In the next step, the Court of Justice’s practice of proportionality review was examined. The Court significantly varies its review practice from one area to another. In relation to restrictions of fundamental freedoms, the Court reviews whether the measures are suitable and necessary to attain the objectives persued. First, it is inquired whether the measures are effectively capable of achieving the objectives and second, whether the Member State could also use less restrictive measures. While the Court regularly leaves it to the Member States to define the (consumer) protection level that they wish to pursue in areas, which have not been harmonised, the judiciary nevertheless reviews the proportionality of the measures. In preliminary ruling proceedings, the Court often leaves it (partly) to the referring court to make final conclusions regarding the proportionality of the measures. Yet, the Court offers guiding criteria that the referring court will have to consider in its assessment.

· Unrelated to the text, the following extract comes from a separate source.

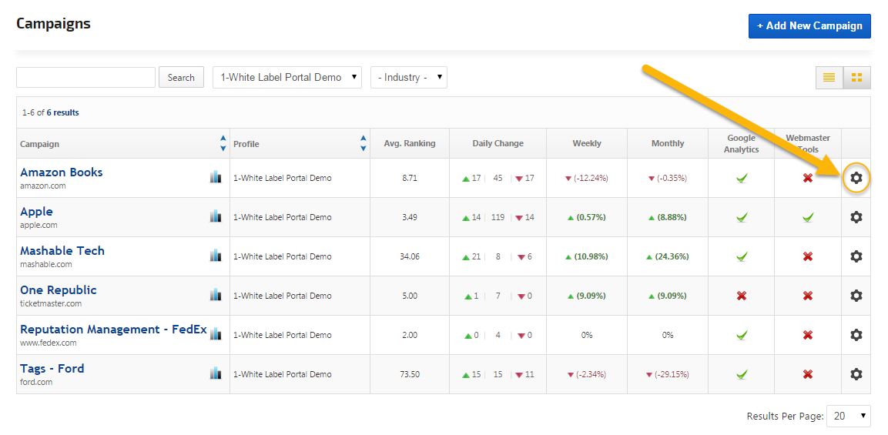Open settings gear for Apple campaign
The image size is (888, 435).
click(x=856, y=217)
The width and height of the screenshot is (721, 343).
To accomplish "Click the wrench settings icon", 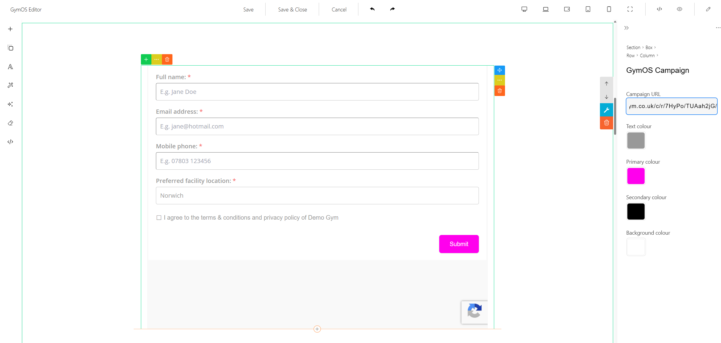I will tap(606, 110).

This chapter also described the doctrine of the margin of appreciation. In the presence of certain circumstances (for instance, issues relating to morality), the European High Courts apply self-restraint when reviewing national measures. However, the a priori granted discretion always goes hand in hand with a judicial review of the objective and the proportionality of the measures. There are good reasons for the Internal Market Courts and the ECtHR to apply this doctrine: it is an expression of the broader principle of subsidiarity, and it can strengthen the acceptance of the supra-/international jurisprudence. Since the doctrine was strongly shaped by the ECtHR, commonalities and differences between the Internal Market Courts and the ECtHR were examined. Considering the higher level of integration and the more significant role of the Internal Market Courts within the EU/EEA legal order, it was concluded that a rather smaller margin of discretion was justified when they are confronted with similar public interest objectives as the ECtHR.